REQUIRED ACTION
The response has to be every entry, printed word for word.

*** RECORDS TO PROCESS ***

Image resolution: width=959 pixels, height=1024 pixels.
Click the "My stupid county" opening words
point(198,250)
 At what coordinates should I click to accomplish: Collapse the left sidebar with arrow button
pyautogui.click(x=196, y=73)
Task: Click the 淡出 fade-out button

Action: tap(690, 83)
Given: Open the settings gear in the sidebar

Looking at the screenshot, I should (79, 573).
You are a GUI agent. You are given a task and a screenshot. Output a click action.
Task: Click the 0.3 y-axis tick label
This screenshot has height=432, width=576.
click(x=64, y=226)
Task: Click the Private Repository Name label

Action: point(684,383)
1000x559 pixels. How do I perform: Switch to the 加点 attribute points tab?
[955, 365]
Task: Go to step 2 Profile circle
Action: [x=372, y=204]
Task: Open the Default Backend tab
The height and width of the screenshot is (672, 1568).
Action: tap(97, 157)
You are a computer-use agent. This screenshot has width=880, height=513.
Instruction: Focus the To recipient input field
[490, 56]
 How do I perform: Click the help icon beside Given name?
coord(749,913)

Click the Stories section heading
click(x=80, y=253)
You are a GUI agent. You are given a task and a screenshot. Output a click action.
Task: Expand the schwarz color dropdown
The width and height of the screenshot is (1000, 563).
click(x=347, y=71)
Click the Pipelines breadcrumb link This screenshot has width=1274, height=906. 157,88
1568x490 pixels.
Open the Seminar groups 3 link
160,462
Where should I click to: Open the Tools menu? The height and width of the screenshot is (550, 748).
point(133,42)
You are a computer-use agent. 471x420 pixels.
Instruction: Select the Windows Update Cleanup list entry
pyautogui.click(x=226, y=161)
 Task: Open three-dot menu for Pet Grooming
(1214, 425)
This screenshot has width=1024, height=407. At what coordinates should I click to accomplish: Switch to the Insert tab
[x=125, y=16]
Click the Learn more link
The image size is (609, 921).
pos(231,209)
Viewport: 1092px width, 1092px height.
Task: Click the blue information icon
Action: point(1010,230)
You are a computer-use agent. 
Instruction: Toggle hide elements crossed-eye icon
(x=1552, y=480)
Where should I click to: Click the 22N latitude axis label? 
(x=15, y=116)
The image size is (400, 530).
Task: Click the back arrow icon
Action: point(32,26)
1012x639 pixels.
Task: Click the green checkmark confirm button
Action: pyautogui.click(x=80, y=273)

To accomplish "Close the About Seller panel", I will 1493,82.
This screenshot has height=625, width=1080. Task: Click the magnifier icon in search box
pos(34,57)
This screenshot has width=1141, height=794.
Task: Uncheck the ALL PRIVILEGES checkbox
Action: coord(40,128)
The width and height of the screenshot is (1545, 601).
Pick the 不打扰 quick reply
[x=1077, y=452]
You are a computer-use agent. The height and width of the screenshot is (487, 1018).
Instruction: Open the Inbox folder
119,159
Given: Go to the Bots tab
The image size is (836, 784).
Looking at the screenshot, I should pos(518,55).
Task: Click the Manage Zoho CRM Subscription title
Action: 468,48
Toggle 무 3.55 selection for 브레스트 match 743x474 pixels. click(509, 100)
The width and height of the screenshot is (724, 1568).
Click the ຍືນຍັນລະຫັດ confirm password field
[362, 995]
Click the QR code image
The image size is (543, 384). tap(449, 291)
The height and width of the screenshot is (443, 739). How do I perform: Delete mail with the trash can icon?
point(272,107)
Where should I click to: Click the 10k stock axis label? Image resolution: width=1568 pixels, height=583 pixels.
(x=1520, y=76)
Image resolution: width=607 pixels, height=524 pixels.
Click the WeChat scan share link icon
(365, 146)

*** End of RECORDS TO PROCESS ***

ANSWER SECTION
Image resolution: width=959 pixels, height=1024 pixels.
Click the "My stupid county" opening words
point(198,250)
 At what coordinates should I click to accomplish: Collapse the left sidebar with arrow button
pyautogui.click(x=196, y=73)
Task: Click the 淡出 fade-out button

Action: tap(690, 83)
Given: Open the settings gear in the sidebar

Looking at the screenshot, I should (79, 573).
You are a GUI agent. You are given a task and a screenshot. Output a click action.
Task: Click the 0.3 y-axis tick label
This screenshot has height=432, width=576.
click(x=64, y=226)
Task: Click the Private Repository Name label

Action: point(684,383)
1000x559 pixels. How do I perform: Switch to the 加点 attribute points tab?
[955, 365]
Task: Go to step 2 Profile circle
Action: [x=372, y=204]
Task: Open the Default Backend tab
The height and width of the screenshot is (672, 1568).
Action: tap(97, 157)
You are a computer-use agent. This screenshot has width=880, height=513.
Instruction: Focus the To recipient input field
[490, 56]
 How do I perform: Click the help icon beside Given name?
coord(749,913)

Click the Stories section heading
click(x=80, y=253)
You are a GUI agent. You are given a task and a screenshot. Output a click action.
Task: Expand the schwarz color dropdown
The width and height of the screenshot is (1000, 563).
click(x=347, y=71)
Click the Pipelines breadcrumb link This screenshot has width=1274, height=906. 157,88
1568x490 pixels.
Open the Seminar groups 3 link
160,462
Where should I click to: Open the Tools menu? The height and width of the screenshot is (550, 748).
point(133,42)
You are a computer-use agent. 471x420 pixels.
Instruction: Select the Windows Update Cleanup list entry
pyautogui.click(x=226, y=161)
 Task: Open three-dot menu for Pet Grooming
(1214, 425)
This screenshot has width=1024, height=407. At what coordinates should I click to accomplish: Switch to the Insert tab
[x=125, y=16]
Click the Learn more link
The image size is (609, 921).
pos(231,209)
Viewport: 1092px width, 1092px height.
Task: Click the blue information icon
Action: point(1010,230)
You are a computer-use agent. 
Instruction: Toggle hide elements crossed-eye icon
(x=1552, y=480)
Where should I click to: Click the 22N latitude axis label? 
(x=15, y=116)
The image size is (400, 530).
Task: Click the back arrow icon
Action: point(32,26)
1012x639 pixels.
Task: Click the green checkmark confirm button
Action: pyautogui.click(x=80, y=273)

To accomplish "Close the About Seller panel", I will 1493,82.
This screenshot has height=625, width=1080. Task: Click the magnifier icon in search box
pos(34,57)
This screenshot has width=1141, height=794.
Task: Uncheck the ALL PRIVILEGES checkbox
Action: coord(40,128)
The width and height of the screenshot is (1545, 601).
Pick the 不打扰 quick reply
[x=1077, y=452]
You are a computer-use agent. The height and width of the screenshot is (487, 1018).
Instruction: Open the Inbox folder
119,159
Given: Go to the Bots tab
The image size is (836, 784).
Looking at the screenshot, I should pos(518,55).
Task: Click the Manage Zoho CRM Subscription title
Action: 468,48
Toggle 무 3.55 selection for 브레스트 match 743x474 pixels. click(509, 100)
The width and height of the screenshot is (724, 1568).
Click the ຍືນຍັນລະຫັດ confirm password field
[362, 995]
Click the QR code image
The image size is (543, 384). tap(449, 291)
The height and width of the screenshot is (443, 739). How do I perform: Delete mail with the trash can icon?
point(272,107)
Where should I click to: Click the 10k stock axis label? Image resolution: width=1568 pixels, height=583 pixels.
(x=1520, y=76)
Image resolution: width=607 pixels, height=524 pixels.
Click the WeChat scan share link icon
(365, 146)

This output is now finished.